In 1883, Keith hired E. F. Albee as an assistant. Albee later became Keith's general manager and business partner. In 1884, George G. Batcheller replaced Gardner and the museum was expanded once again.

==Vaudeville==
In 1886, Keith and Batcheller obtained a lease on Boston's Bijou Theatre. The following year, Keith took sole proprietorship of the theater and began running a continuous show. He quickly expanded his theater business, acquiring the Providence Museum in 1887 (Providence, Rhode Island), Low's Opera House (Providence) in 1888, the Bijou (Philadelphia) in 1888, and Union Square Theatre (New York City) in 1893. In 1894, he opened Keith's Theatre in Boston. In 1900, he purchased the Princess Theatre in London. In 1906, Keith merged his New York and New Jersey theatres with Frederick Freeman Proctor, but dissolved the partnership five years later.
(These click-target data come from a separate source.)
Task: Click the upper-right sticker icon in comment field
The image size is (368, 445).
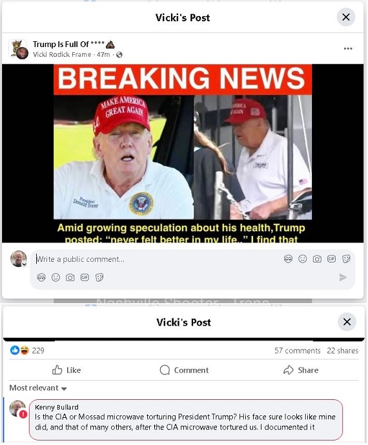Action: [346, 259]
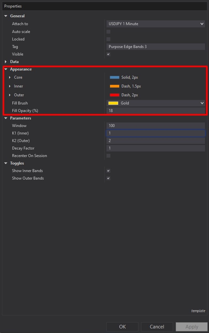The height and width of the screenshot is (333, 209).
Task: Uncheck the Visible checkbox
Action: pos(108,54)
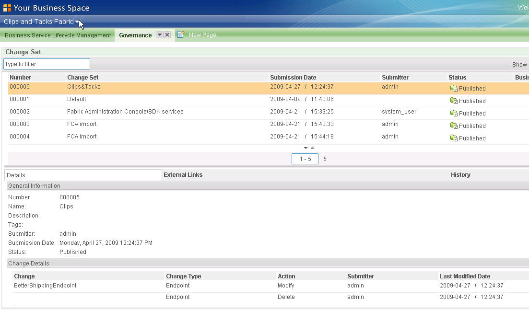Sort by Submission Date column header
Viewport: 529px width, 310px height.
point(293,78)
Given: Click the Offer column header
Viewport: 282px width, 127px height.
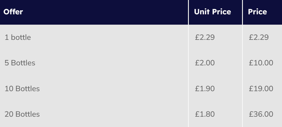Looking at the screenshot, I should [13, 12].
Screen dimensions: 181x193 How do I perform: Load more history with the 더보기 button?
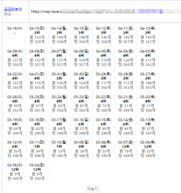click(x=92, y=189)
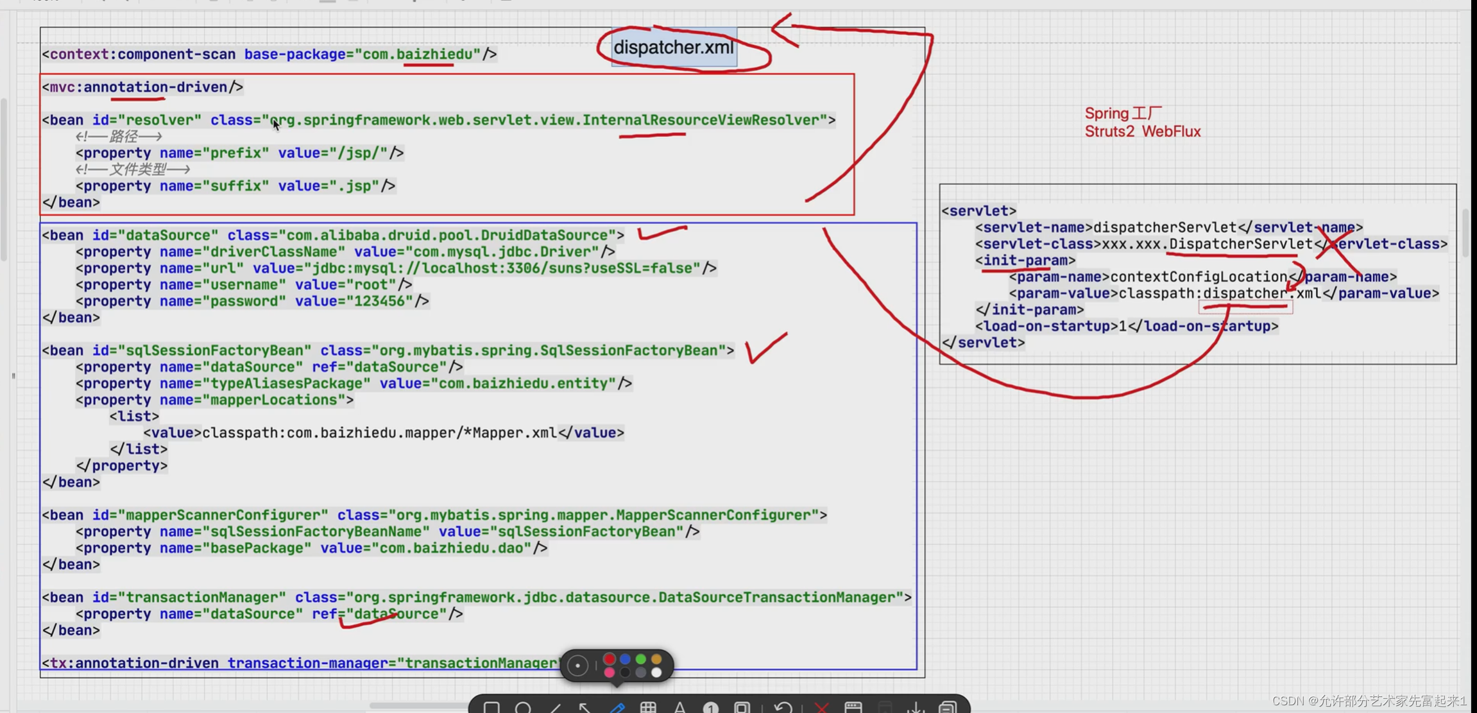Select the numbered marker tool
Viewport: 1477px width, 713px height.
tap(710, 707)
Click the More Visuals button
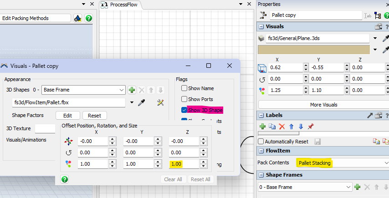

On February 11, 1907, Keith and Proctor formed the United Booking Office of America with New York theater owners Percy G. Williams and Oscar Hammerstein. The two sides maintained ownership of their respective theaters and agreed not to compete with each other. In 1909, Keith, Proctor, Williams, and Hammerstein formed the United Theatres Securities Co. with fellow theater owners Harry Davis of Pittsburgh, Michael Shea of Toronto, P. B. Chase of Washington, D.C., James H. Moore of Rochester, New York, and James C. Duffield and James Dyment of Canada. This gave the United Booking Office control over 100 theaters. In 1911, the United Booking Office reached and agreement with Martin Beck, which gave the United Booking Office control of vaudeville theaters in the east and Beck's Orpheum Circuit control of the west. In 1912, Keith purchased Williams's eight New York City theaters (Bronx, Greenpoint, Gotham, Crescent, Bushwick, Colonial, Orpheum, and Alhambra).

===Moving pictures===
Albee and Keith operated the Union Square Theatre in New York City, and it was the site of the first American exhibition of the Lumière Cinématographe. They had obtained the exclusive American rights to the Lumière apparatus and their film output, and the first showing was on June 29, 1896. They then opened theatres in Philadelphia, and Boston, and then smaller theatres in the East and Midwest of the United States, buying out rival smaller chains. They signed a contract with Biograph Studios in 1896 which lasted until July 1905 when they switched to Edison Studios as their supplier of motion pictures.

===Later life===
Keith withdrew from business in 1909 and married for a second time on October 29, 1913, to Ethel Bird Chase (1887–1971). She was 26 years old and Keith was 67. Her father was P. B. Chase, owner of Chase's Theater in Washington, D.C.

Keith died at the Breakers Hotel in Palm Beach, Florida in 1914. After his son, A. Paul Keith, died in 1918, control of the company went to Albee.

==Legacy==
In 1928, the B. F. Keith Circuit merged with the Orpheum Circuit to form the Keith-Albee-Orpheum (KAO) corporation in Marysville, Washington. In a few months, this organization became the major motion picture studio Radio-Keith-Orpheum (RKO). Also in 1928 the B.F. Keith Memorial Theatre opened in Boston. Keith Academy and Keith Hall in Lowell, Massachusetts were named for his family in 1926. His son, A. Paul Keith died without an heir and left the family money to Cardinal William O'Connell.